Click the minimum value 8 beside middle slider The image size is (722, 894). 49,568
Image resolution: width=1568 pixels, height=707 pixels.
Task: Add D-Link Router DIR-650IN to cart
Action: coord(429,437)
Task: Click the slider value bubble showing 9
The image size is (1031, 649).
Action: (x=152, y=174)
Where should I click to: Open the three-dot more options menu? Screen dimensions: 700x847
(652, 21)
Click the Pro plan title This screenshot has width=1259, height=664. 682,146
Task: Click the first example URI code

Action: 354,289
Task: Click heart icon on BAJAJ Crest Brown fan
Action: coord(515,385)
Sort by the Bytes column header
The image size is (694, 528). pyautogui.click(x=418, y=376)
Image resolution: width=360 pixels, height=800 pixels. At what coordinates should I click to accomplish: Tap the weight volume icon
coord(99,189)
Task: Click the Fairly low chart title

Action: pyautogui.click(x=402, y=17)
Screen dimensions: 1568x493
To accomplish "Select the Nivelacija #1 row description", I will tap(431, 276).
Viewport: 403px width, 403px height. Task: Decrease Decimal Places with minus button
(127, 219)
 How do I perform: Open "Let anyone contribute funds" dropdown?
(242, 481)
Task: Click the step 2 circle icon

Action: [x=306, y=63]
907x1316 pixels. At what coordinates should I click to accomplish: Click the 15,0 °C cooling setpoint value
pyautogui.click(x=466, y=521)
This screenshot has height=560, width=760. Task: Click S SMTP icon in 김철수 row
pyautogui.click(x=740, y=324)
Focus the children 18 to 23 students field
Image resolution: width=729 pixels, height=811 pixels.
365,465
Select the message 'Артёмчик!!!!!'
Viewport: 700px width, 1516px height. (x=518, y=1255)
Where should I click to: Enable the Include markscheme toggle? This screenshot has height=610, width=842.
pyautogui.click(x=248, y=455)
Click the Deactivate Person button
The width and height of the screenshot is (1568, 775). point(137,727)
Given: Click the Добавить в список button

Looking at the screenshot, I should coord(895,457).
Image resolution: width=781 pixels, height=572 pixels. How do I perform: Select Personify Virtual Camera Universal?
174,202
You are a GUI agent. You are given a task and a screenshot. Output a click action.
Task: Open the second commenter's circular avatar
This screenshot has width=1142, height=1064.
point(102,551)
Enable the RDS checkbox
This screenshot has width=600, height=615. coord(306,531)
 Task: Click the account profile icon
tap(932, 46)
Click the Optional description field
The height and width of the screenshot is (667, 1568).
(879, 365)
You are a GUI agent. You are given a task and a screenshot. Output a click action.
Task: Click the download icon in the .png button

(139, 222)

..........

Task requirements>
Note every line of the entries in which "description" appears, and copy it down.

Task result>
To accomplish "Select the Nivelacija #1 row description", I will tap(431, 276).
Click the Optional description field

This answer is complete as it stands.